To be quite honest, I haven't read any Ultramarines from Graham, but his series feels so milked right now. It's almost like I want to tell him "Stop it with this single Chapter and move on to other projects!" I know he can write other interesting stories.


----------



## Vitarus

csw said:


> Probably that rumored Horus Heresy graphic novel about the Ultramarines flagship chasing down the Word Bearers ship Kor Phaeron used to escape from Calth.


Heh. You may be right.


----------



## forkmaster

*Day 21!* Advent Day Twenty One - Lucius: The Eternal Blade!









_The Story: Renowned as one of the finest duelists the galaxy has ever known, Lucius seeks ever greater challenges against which to test himself. After the Emperor's Children Legion scattered in the wake of their primarch's apotheosis on Iydris, he finds his way into the domain of a similarly legendary swordsman - Sanakht of the Thousand Sons. But which of these infamous warriors carries the greater favour amongst their new masters?_

Ooooh this one I'm highly interested about. It's post-Angel Exterminatus.


----------



## Child-of-the-Emperor

There seems to be a mix-up with the title. It's meant to be _Lucius: The Eternal Blade_ rather _The Eternal Blademaster_.

Anyway, I've just listened to it. It was okay. 


It reveals what happened immediately after _Angel Exterminatus_. The Emperor's Children splintered following Fulgrim's apotheosis, and "some" followed the Primarch to answer the summons of the Warmaster, whilst others seized Legion ships and struck out on their own. 

The plot takes place on the Planet of the Sorcerers where Lucius is seeking out other great blademasters to test and redeem himself against after his defeat at the hands of Sharrowkyn. He confronts and duels the Thousand Son Sanakht, whom he beats and almost kills - Ahriman stepping in and saving Sanakht's life claiming that he will need him soon (presumably something to do with the Rubric).

And that's about it.


----------



## Phoebus

So...



... the Night Lords "division" angle is being used with the Emperor's Children?


Poor Horus. He had to destroy about a third of four of the Legions that would follow him in his Heresy. Then he had to lose even more Space Marines because Angron felt the need to go melee against the survivors on Isstvan III. Then he had to deal with the Night Lords falling apart and splitting into who knows how many warbands. To say nothing of the increasing unreliability and degeneration of the World Eaters. Now one of the smallest Legions under his command ...



... also splinters under various commanders each going after their own agenda?


No wonder things fell apart for Horus in the end.

*EDIT:* in all seriousness, it sounds like a story for the sake of telling a story. The compliment I paid to Dembski-Bowden on his Facebook page for the Abaddon piece he wrote was that it avoided being _exactly that._ He managed to squeeze nuance and impact in a tiny story and made what was ostensibly a plug for a novel feel like anything but.

* Supplied information:
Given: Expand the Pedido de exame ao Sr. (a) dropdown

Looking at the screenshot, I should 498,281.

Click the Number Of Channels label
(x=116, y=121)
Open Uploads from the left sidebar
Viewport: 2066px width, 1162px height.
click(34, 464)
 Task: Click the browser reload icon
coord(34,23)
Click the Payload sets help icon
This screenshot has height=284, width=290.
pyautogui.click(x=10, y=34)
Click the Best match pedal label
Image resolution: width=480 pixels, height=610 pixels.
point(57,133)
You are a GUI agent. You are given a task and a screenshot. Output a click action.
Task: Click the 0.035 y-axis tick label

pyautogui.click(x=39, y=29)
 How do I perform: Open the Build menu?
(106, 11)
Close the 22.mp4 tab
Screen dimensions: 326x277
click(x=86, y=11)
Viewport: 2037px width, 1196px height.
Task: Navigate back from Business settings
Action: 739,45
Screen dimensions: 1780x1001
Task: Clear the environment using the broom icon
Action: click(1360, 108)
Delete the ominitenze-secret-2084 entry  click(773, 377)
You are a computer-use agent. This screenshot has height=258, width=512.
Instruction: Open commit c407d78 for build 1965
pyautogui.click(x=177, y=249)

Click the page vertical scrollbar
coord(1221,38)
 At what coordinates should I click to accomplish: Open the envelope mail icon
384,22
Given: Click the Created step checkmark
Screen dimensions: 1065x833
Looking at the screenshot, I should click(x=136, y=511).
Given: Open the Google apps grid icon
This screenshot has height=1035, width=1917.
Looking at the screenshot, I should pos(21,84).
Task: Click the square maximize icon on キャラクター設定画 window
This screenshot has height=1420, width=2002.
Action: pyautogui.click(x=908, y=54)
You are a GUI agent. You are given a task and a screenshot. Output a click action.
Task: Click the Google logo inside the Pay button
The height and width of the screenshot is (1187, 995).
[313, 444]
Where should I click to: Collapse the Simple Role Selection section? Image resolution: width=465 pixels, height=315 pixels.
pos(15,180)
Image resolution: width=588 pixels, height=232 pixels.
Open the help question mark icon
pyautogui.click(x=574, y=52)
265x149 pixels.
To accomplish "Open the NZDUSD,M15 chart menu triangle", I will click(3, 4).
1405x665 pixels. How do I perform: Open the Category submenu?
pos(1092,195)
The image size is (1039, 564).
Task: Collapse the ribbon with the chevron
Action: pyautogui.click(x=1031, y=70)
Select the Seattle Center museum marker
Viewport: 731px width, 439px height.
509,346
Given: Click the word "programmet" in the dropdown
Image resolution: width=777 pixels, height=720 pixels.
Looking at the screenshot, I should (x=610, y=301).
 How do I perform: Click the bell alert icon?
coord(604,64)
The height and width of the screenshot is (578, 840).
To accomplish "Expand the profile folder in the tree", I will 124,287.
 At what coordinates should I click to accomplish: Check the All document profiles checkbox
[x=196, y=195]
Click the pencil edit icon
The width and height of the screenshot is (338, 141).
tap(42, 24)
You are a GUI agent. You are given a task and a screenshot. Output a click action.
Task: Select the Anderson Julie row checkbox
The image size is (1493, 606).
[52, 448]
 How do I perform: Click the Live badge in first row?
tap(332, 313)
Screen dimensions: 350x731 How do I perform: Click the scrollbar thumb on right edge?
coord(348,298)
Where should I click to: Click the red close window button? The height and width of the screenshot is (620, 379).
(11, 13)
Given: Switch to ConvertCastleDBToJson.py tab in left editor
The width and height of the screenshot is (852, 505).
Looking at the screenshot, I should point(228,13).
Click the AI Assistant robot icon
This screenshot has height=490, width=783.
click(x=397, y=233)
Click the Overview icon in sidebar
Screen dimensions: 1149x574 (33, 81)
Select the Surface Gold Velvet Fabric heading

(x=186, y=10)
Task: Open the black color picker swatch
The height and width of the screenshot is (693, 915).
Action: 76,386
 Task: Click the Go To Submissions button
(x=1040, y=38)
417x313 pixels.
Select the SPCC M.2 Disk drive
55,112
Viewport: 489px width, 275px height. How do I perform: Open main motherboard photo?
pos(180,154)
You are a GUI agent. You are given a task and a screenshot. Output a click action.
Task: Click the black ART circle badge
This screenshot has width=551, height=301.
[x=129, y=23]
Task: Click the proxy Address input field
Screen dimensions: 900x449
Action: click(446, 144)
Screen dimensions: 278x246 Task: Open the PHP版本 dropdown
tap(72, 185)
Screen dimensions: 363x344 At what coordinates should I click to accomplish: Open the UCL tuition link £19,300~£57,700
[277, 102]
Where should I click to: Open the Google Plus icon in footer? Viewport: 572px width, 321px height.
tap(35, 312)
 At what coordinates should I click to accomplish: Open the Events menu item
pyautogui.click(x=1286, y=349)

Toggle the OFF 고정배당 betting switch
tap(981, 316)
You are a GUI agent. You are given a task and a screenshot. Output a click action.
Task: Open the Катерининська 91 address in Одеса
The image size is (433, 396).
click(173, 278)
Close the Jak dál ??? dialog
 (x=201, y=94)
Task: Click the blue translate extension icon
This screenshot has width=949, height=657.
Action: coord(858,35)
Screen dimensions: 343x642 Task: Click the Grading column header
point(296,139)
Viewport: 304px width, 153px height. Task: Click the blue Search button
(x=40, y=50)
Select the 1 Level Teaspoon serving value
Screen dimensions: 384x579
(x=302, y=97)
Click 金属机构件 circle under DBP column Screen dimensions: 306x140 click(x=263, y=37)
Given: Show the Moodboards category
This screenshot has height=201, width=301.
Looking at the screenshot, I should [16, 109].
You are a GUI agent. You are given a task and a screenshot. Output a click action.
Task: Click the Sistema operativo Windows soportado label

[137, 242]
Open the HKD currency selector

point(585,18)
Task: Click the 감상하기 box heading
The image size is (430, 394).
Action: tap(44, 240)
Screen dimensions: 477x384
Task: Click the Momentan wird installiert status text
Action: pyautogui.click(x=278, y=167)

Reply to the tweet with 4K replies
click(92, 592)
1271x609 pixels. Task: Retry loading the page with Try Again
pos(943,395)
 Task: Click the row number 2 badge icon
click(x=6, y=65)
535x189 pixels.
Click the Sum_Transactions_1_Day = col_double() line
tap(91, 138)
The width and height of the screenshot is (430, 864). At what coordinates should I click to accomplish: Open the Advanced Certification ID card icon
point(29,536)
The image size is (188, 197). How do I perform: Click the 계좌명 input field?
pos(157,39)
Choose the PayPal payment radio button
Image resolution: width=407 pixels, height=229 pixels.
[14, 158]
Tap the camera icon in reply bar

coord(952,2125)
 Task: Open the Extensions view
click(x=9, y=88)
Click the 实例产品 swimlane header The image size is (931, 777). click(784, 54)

* Directions for this task: Quote the passage of the forum thread that opens with the words containing "There seems to" and closes with "It was okay.". The items come from a separate source, not from the forum thread.

* Full solution:
There seems to be a mix-up with the title. It's meant to be _Lucius: The Eternal Blade_ rather _The Eternal Blademaster_.

Anyway, I've just listened to it. It was okay.